**TRY IT**
Check every line of the data below for the word "computer". Copy the ones that have it.

[Saved entries]
------------------------------------
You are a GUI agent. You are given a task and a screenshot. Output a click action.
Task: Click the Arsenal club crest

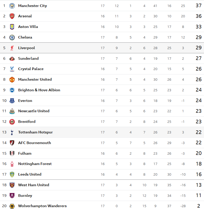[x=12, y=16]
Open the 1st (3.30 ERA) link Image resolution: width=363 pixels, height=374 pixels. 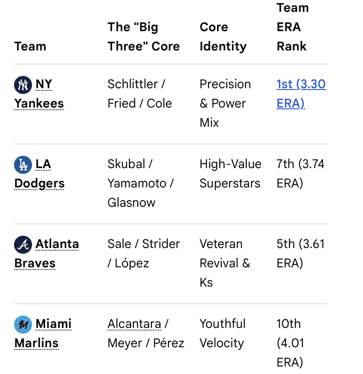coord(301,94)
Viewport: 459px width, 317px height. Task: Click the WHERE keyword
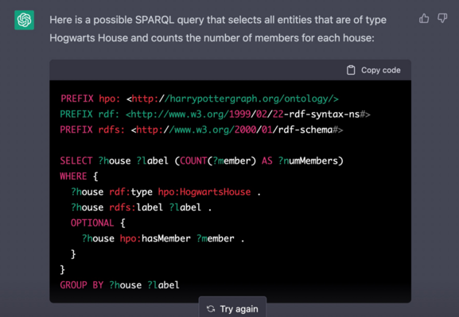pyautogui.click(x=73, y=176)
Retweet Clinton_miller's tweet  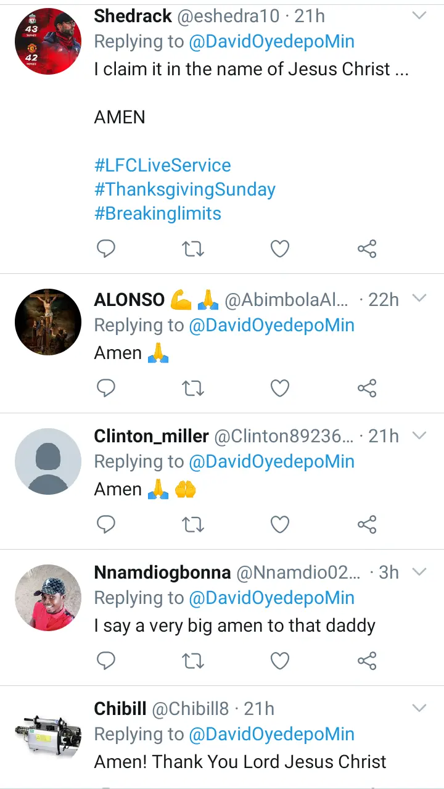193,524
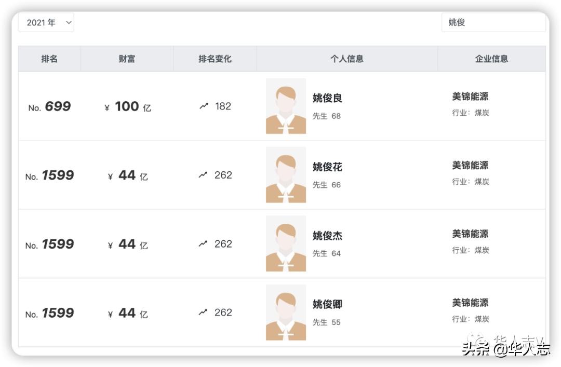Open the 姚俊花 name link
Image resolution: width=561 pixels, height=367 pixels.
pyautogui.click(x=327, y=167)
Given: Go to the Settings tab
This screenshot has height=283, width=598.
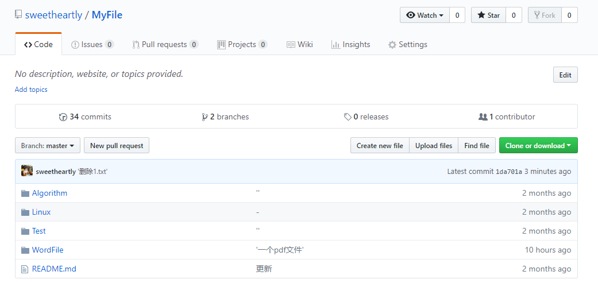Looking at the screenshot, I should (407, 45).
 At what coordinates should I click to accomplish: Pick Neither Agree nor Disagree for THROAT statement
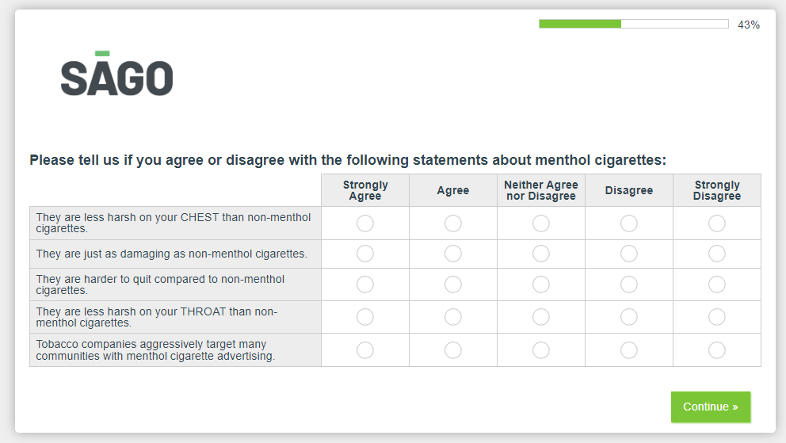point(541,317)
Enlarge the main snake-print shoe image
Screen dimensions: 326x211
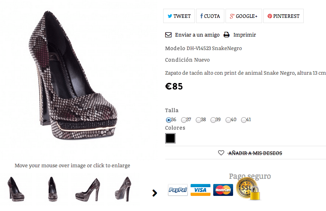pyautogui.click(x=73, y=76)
------------------------------------
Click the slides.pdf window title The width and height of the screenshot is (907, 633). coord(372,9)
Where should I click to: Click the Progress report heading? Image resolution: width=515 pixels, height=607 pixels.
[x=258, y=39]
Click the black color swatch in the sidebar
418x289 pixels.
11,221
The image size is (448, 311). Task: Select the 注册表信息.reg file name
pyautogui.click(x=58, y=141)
------------------------------------
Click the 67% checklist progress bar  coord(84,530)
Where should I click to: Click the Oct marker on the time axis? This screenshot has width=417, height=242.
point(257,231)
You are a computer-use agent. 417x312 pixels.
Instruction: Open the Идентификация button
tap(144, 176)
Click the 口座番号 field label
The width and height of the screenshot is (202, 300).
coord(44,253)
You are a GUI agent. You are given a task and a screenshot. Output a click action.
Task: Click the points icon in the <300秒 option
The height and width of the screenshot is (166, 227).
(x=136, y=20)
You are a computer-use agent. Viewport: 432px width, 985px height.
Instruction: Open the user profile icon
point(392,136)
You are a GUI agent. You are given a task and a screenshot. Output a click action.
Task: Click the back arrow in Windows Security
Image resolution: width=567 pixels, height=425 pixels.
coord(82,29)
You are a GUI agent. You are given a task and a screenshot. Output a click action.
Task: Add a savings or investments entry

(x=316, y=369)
------------------------------------
**SOLUTION**
You are a computer-use agent. 417x312 pixels.
You are a computer-use agent. Viewport: 432px width, 985px height.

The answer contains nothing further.